CodeML ETE3 implementation - a-lud/nf-pipelines GitHub Wiki

The ETE3 implementation of CodeML is an easy way to run selection analyses. My personal preference is to use HyPhy, however there may be use cases where CodeML is the tool for the job. Below I briefly outline how to use this sub-workflow.

Arguments

The pipeline has been designed with simplicity in mind. How it's implemented should suffice for most use cases, however there may be instances where a more complex utilisation is required. In those cases, I recommend scripting this up separately using ETE3. The main pipeline requirements are as follows:

--pipeline codeml: Pass the codeml argument to pipeline to run the sub-workflow
--models: Comma separated string of models to run. Valid models include [ M0, M1, M2, M3, M4, M5, M6, M7, M8, M8a, M9, M10, M11, M12, M13, SLR, bsA, bsA1, bsB, bsC, bsD, b_free, b_neut, fb, fb_anc ]
--trees: Paths to tree files to use as a comma separated string
--tests: String of model comparisons. Models to be compared should be separated with commas. Multiple model comparisons should be separated with spaces (e.g. 'M2,M1 M3,M0')
--codeml_optional: Optional arguments to provided to CodeML

Pipeline flow

The number of jobs submitted to the cluster is dictated by the product of alignment x tree combinations.
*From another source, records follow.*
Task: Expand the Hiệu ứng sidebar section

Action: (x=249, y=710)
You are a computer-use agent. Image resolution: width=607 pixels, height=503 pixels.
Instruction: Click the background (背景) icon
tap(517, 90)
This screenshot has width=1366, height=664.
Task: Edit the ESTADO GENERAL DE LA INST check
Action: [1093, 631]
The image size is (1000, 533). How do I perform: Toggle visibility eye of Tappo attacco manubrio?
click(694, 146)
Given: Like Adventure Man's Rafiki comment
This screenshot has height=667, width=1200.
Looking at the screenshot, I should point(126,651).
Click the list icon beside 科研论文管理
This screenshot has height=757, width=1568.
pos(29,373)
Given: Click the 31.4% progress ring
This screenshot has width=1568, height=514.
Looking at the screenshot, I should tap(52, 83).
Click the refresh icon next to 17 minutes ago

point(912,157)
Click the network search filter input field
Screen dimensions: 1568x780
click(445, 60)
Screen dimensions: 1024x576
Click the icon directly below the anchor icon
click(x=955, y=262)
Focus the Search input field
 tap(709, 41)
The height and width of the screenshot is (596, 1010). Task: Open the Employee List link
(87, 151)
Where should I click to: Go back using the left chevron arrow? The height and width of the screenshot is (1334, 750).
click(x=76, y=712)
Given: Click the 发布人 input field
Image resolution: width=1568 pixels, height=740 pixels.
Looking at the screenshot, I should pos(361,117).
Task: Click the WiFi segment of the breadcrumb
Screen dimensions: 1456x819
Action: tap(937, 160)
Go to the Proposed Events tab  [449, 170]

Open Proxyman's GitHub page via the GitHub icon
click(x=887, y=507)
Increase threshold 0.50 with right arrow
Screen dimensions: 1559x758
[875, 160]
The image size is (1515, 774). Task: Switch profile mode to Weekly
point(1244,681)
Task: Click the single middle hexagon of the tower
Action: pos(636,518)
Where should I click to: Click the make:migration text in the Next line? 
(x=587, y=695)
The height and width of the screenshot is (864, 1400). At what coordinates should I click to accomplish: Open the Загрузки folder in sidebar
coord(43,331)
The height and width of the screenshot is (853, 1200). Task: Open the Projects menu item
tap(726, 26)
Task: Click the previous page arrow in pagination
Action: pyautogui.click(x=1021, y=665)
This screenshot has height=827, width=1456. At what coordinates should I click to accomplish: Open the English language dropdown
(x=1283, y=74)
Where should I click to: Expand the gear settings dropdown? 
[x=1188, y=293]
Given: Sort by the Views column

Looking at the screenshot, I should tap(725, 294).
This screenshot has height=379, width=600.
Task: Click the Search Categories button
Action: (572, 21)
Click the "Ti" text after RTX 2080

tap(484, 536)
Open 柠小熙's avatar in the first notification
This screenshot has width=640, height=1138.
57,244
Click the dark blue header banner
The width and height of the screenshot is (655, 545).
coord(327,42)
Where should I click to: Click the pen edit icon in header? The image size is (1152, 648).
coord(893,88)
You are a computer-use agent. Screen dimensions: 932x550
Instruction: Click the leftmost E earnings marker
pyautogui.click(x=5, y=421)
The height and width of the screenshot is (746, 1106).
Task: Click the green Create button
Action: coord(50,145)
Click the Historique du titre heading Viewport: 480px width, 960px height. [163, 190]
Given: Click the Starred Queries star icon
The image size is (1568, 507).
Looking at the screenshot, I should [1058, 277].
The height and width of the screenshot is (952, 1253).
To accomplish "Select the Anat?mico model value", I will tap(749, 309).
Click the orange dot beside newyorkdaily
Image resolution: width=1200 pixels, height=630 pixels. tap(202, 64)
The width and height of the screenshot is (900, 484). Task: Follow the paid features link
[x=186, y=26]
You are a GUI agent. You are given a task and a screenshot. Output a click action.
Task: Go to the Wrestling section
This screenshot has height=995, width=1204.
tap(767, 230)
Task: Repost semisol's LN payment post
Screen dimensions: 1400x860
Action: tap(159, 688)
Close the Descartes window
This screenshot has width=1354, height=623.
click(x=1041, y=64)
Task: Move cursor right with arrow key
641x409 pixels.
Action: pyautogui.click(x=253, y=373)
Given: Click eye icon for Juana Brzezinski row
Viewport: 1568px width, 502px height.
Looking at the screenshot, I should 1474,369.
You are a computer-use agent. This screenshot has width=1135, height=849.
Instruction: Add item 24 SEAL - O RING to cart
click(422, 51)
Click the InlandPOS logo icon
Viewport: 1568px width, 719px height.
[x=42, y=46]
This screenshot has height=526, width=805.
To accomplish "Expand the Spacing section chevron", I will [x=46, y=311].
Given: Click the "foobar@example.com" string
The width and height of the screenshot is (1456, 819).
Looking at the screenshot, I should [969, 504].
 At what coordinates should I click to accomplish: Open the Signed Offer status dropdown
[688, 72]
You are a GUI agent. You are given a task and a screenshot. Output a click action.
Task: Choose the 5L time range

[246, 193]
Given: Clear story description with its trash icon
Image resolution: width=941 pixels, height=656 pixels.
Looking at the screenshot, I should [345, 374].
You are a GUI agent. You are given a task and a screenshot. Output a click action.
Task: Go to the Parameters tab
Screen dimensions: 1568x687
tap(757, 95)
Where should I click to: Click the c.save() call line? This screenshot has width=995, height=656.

If you have many sequences, this will mean many jobs will be submitted to the cluster. The implementation of CodeML through ETE3 means that for each sequence and tree combinations, all user specified models will be run.

This is nice, as it means we don't have to submit a unique job for each alignment x tree x model combination, which would get excessive (fast). However, we are still somewhat limited by the number of alignment files and tree combinations we generate, so consider this before diving into a full 10,000 gene analysis with 15 trees to compare (i.e. 150,000 jobs).